■ Given data
=== Begin Enclosure ===

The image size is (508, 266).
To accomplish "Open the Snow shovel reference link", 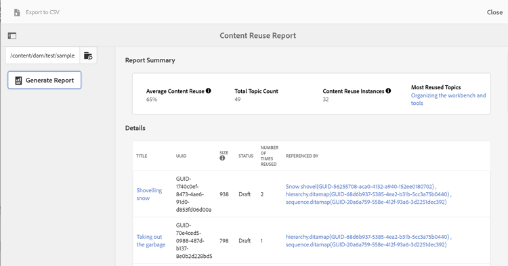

=== End Enclosure ===
=== Begin Enclosure ===

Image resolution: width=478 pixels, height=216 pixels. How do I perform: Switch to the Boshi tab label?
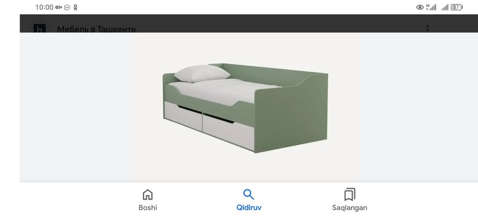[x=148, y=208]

=== End Enclosure ===
=== Begin Enclosure ===

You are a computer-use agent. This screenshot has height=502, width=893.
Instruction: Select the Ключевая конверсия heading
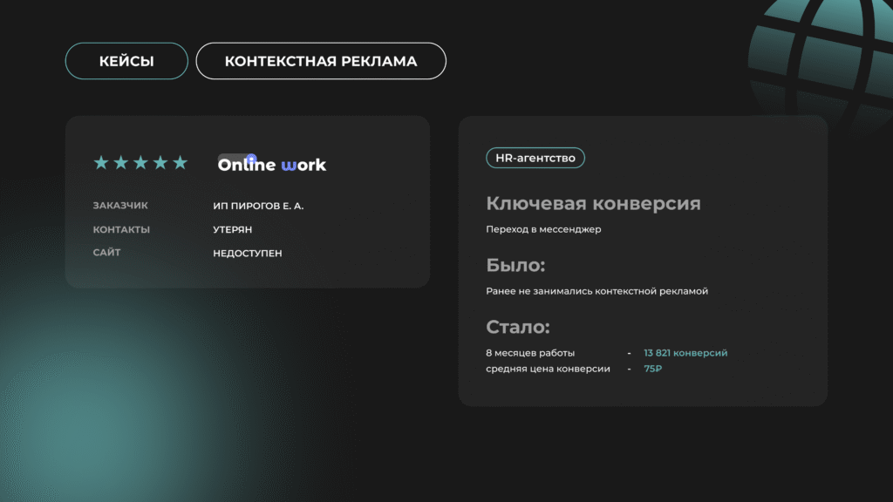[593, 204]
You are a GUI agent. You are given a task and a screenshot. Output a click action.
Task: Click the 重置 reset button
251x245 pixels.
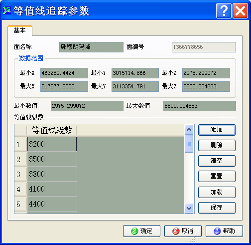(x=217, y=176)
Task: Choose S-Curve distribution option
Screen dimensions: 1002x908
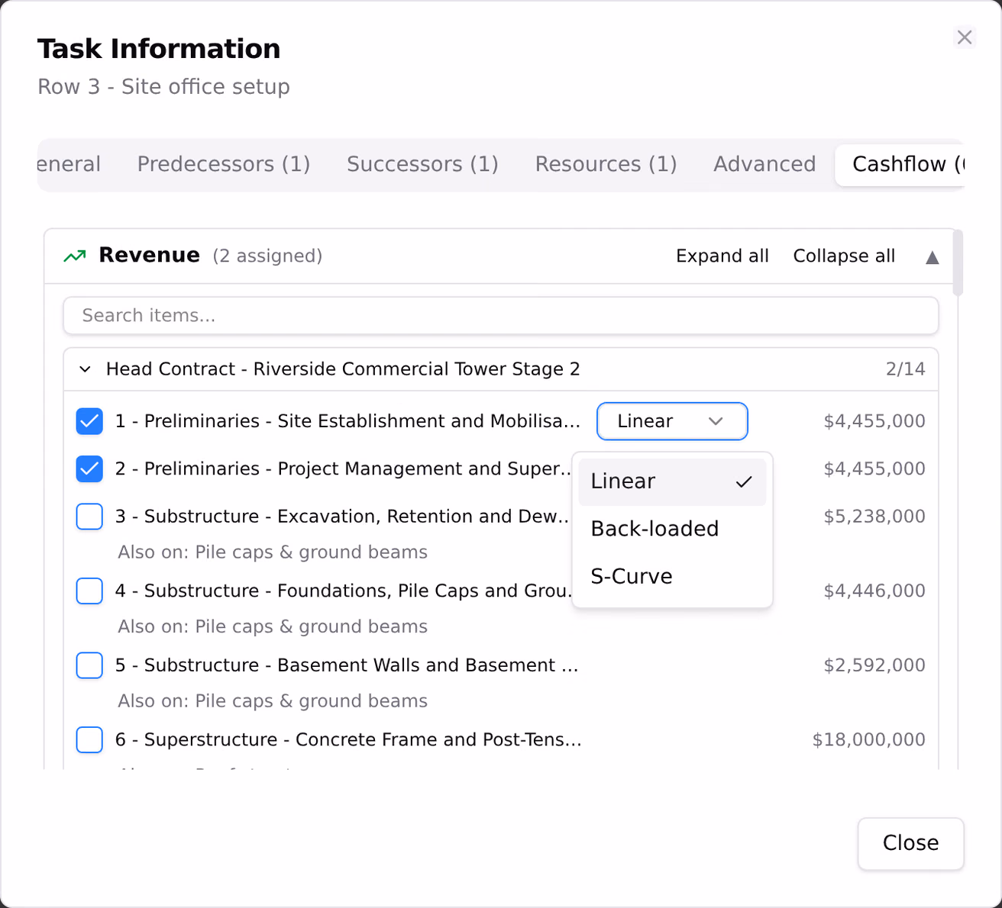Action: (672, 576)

=== End Enclosure ===

■ Instructions to follow
With "agent" as the word to match, copy each line of the records that has it.

■ Exercise result
You are a computer-use agent. This screenshot has height=502, width=893.
You are a GUI agent. You are given a task and a screenshot. Output a click action.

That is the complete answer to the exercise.